Emmanuel Macron et la boxe, une passion dans le coup
Si l’objectif était de faire le buzz, c’est réussi. Le 19 mars, la photographe de l’Élysée Soazig de La Moissonnière publie sur son compte Instagram deux clichés. On y voit Emmanuel Macron frapper dans un punching-ball, le regard concentré, les biceps saillants sanglés dans un t-shirt noir moulant.
Emmanuel Macron : pas si original
Évidemment, les réactions ne se font pas attendre. Les admirateurs louent la musculature et la détermination du président de la République. Les contempteurs se gaussent d’une pseudo attitude viriliste ou d’un coup de communication. Sans prendre position, un fait s’impose : la boxe est devenue une arme de communication massive prisée des dirigeants politiques étrangers et français depuis une dizaine d’années. La photographie de l’élu en train de combattre devient presque un passage obligé, au même titre que la pose avec un chien ou la publication d’un livre.

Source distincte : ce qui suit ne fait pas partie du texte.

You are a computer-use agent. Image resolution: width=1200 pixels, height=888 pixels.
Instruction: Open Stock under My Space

Dans l’Hexagone, la mode commence dès les années Hollande avec des personnalités comme Jérôme Cahuzac qui reconnaît s’entraîner trois fois par semaine ou Manuel Valls. En 2014, celui-ci confie à GQ que cette discipline est "devenue un besoin et une condition d’un bon équilibre". Depuis 2017, le camp d’Emmanuel Macron est également enclin à montrer un engouement pour ce sport. Parmi les boxeurs macronistes, Édouard Philippe ou Olivier Véran.
Devant les images du président, la députée écoféministe Sandrine Rousseau a fustigé des "codes virilistes" et une "défaite du progressisme". Rappelons-lui que les femmes ne rechignent pas à enfiler les gants. En pleine campagne pour les régionales de 2015, Valérie Pécresse a pris la pose en train de pratiquer le noble art. En 2021, c’est Rachida Dati qui s’est laissée filmer en plein entraînement lors de l’émission "Une ambition intime". Pourquoi cette soudaine passion ?

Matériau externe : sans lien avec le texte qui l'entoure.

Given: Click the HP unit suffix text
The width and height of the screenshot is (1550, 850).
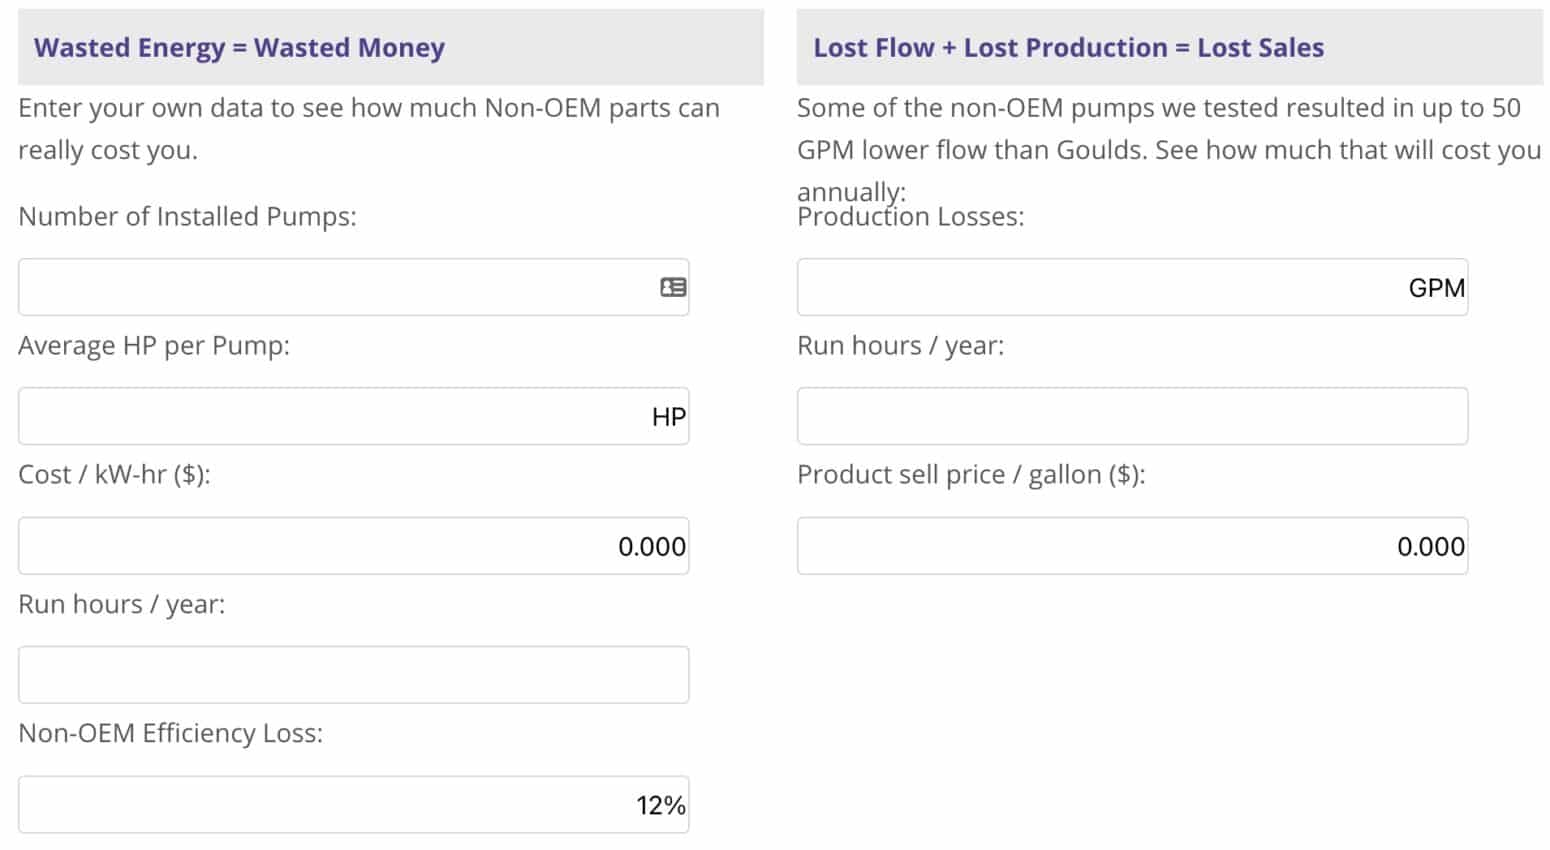Looking at the screenshot, I should (668, 417).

Selon la Fédération française de boxe, le nombre d'adhérents est passé de 26 000 en 2021 à 60 000 en 2023. Parmi les nouveaux boxeurs, les CSP+ sont très présentes...
Communication avec des gants
Un dirigeant politique doit au quotidien respecter un équilibre délicat : se montrer proche de ses concitoyens tout en faisant preuve de vertus morales et physiques. Prendre la pose à l’entraînement permet de jouer la carte de la proximité. La boxe est le sport qui connaît la plus forte croissance en France. Selon la Fédération française de boxe, le nombre d’adhérents est passé de 26 000 en 2021 à 60 000 en 2023 ! Les salles fleurissent dans les banlieues populaires, les campagnes et le centre des grandes métropoles où les cadres se concentrent. Sous les années Sarkozy, la mode était au jogging. Désormais, pour rassembler il faut boxer. Ce qu’a bien compris Olivier Véran qui sur les réseaux sociaux ou devant les caméras de TF1 aime montrer qu’il enfile les gants en Seine-Saint-Denis : "Faire de la boxe avec les jeunes à Bobigny, ce n'est pas juste pour prendre des coups. C'est pour casser la distance.", philosophe l’ancien ministre sur Instagram.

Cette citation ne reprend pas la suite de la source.